To summarize, Rowling recently wrote at length about her trans exclusionist beliefs: she’s misgendered trans people, implied that they’re dangerous or confused, and generally peddled in fear-mongering stereotypes that are disproven with a glance at the research or just by talking to trans people about their experiences.
Having Rowling as part of this letter undercuts what it’s trying to say, because it implies that the beliefs she’s promoted are due respect when they are not. What kind of “intolerant climate” is the letter against? The one J.K. Rowling supports when she promotes bigotry to her millions of followers, making life harder for people already on the margins of society? Or is it targeting the people who try to hold her to account, labeling them “intolerant” for criticizing her bigoted views?
“The way to defeat bad ideas,” the letter insists, “is by exposure, argument, and persuasion, not by trying to silence or wish them away.” Again, I can’t help but think this is naive. Should we live in a society where people are allowed to say what they want? Yes. Is everything they say worth arguing with as if it’s a legitimate idea? Very much no.
Say a talk show hosts a debate between a social justice activist advocating on behalf of marginalized groups and a white nationalist who believes America should be a homeland for white people, and that all other folks should be deported or worse — and yes, that is a real philosophy. By hosting this debate, is the talk show simply enabling free speech by airing both sides of the issue? Or is it presenting a dangerous, hate-based worldview as something that deserves as much respect as any other, therefore helping to normalize ideas that, if they catch on, could result in hatred on a large and terrifying scale?
There’s even a name for this: the tolerance paradox. If a society values free speech as an absolute, it tolerates ideas that are fundamentally intolerant, and that can eventually result in the quashing of the very norms it was trying to protect in the first place:
The truth is that some beliefs don’t deserve to be cordially debated, and I count Rowling’s among them. She should be allowed to endorse them if she wants, but those who push back aren’t breaking some kind of social contract that must be adhered to if we are to live in a society that values free speech. As the cliche goes, freedom of speech isn’t freedom from consequence.

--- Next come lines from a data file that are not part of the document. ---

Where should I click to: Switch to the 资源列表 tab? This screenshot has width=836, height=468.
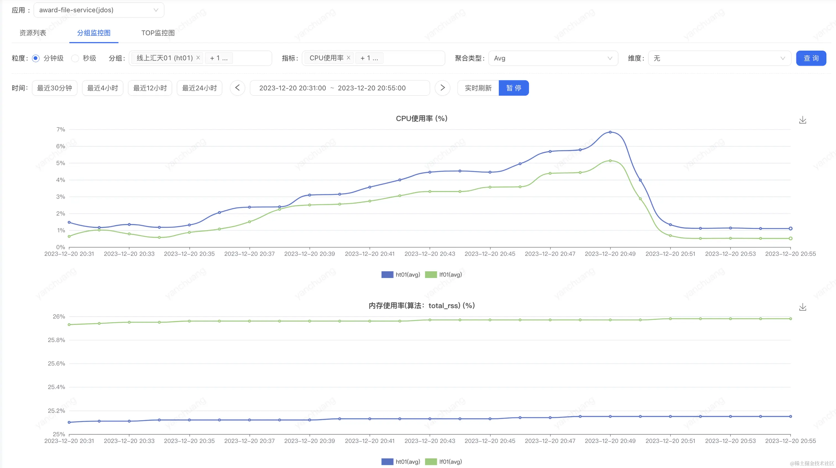(x=33, y=33)
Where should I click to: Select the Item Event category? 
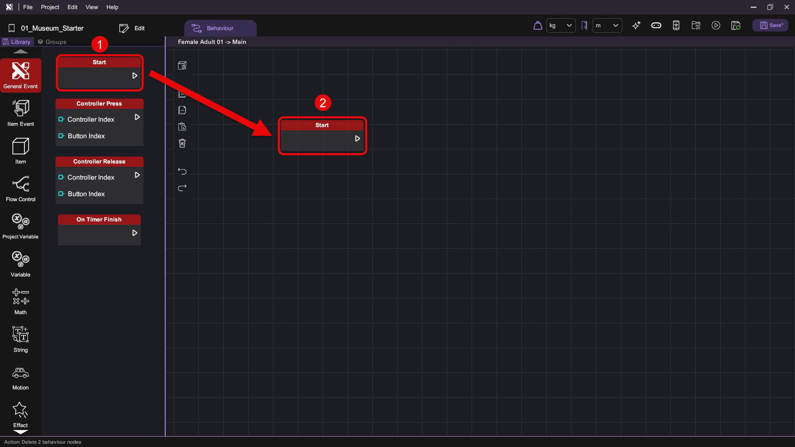pyautogui.click(x=20, y=113)
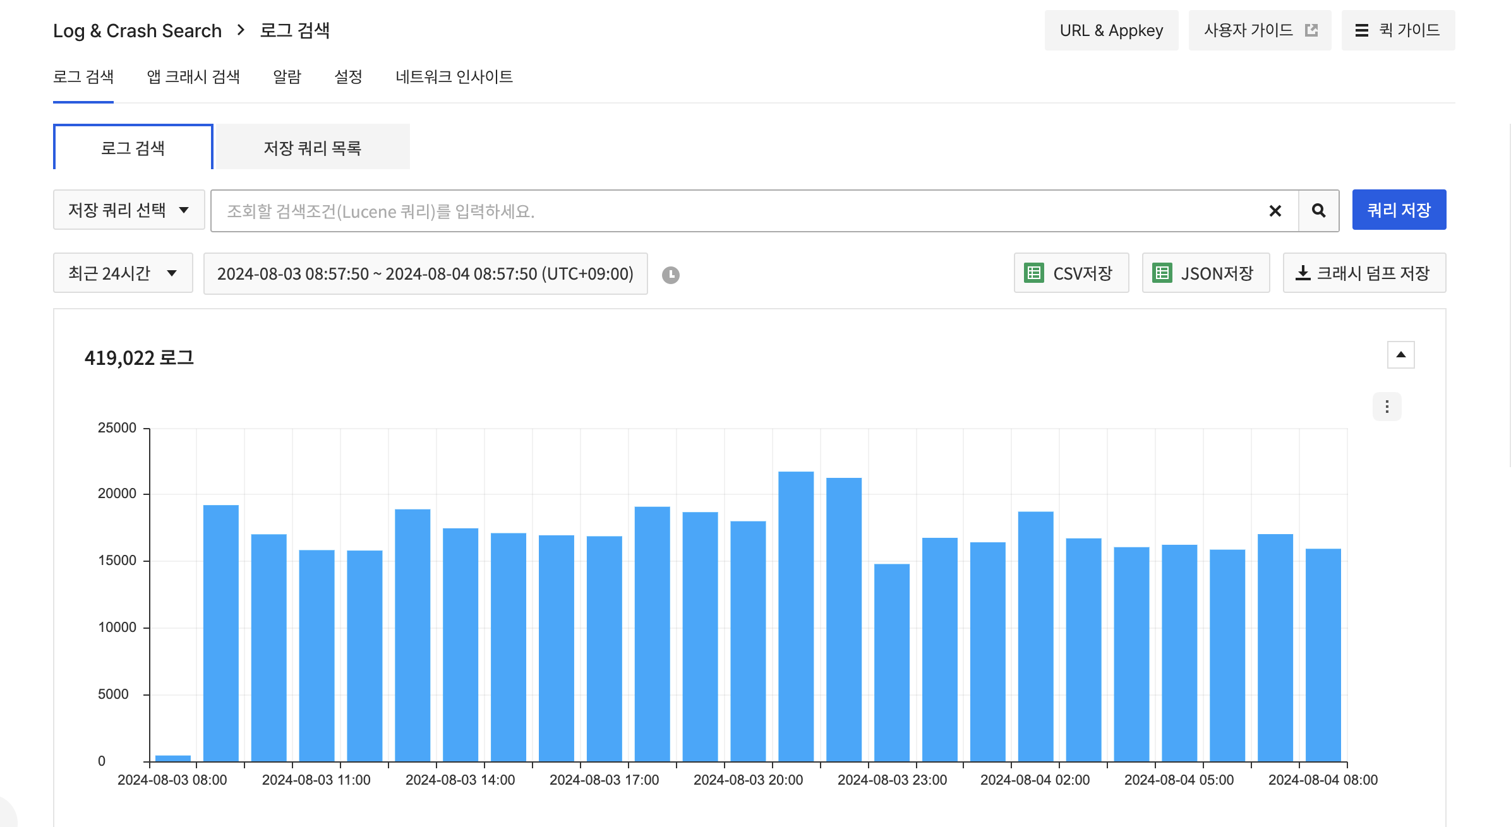
Task: Collapse the log chart with the up arrow
Action: (x=1400, y=355)
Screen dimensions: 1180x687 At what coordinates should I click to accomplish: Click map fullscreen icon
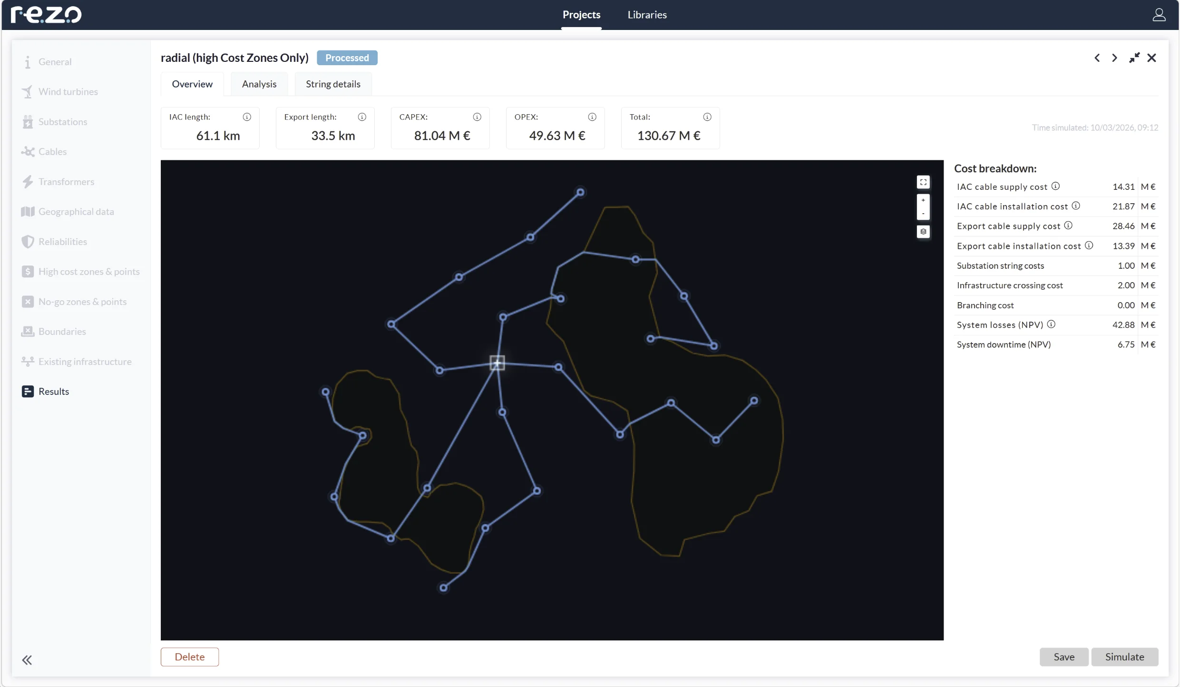point(923,182)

This isn’t to say that people can’t go overboard. Death threats, for example, are never okay, and should be discouraged and condemned, legally or otherwise. But then we circle back to whether that kind of overkill is inevitable in a society that really does allow free speech. Surely the signatories wouldn’t want censorship, right?
At least one of the signatories to the letter, author and transgender activist Jennifer Finney Boylan, seems to have realized she’s joined with the wrong crowd and disavowed her participation:
Overall, while I think some of the sentiments in the letter are nice and that it means well overall, it’s guilty of what it accuses cancellers of doing: boiling a lot of the nuance out of a complicated issue.
And frankly, the timing is suspicious. The letter comes out soon after Rowling, the most prominent signatory, was criticized for promoting bigotry. I don’t know when the letter was put together, but intended or not, it seems less like a call to recognize the dangers cancel culture poses to marginalized people, and more like a group of influential individuals coming together to defend one of the most prominent, successful people on Earth.
This has been a long one. What do you all make of this?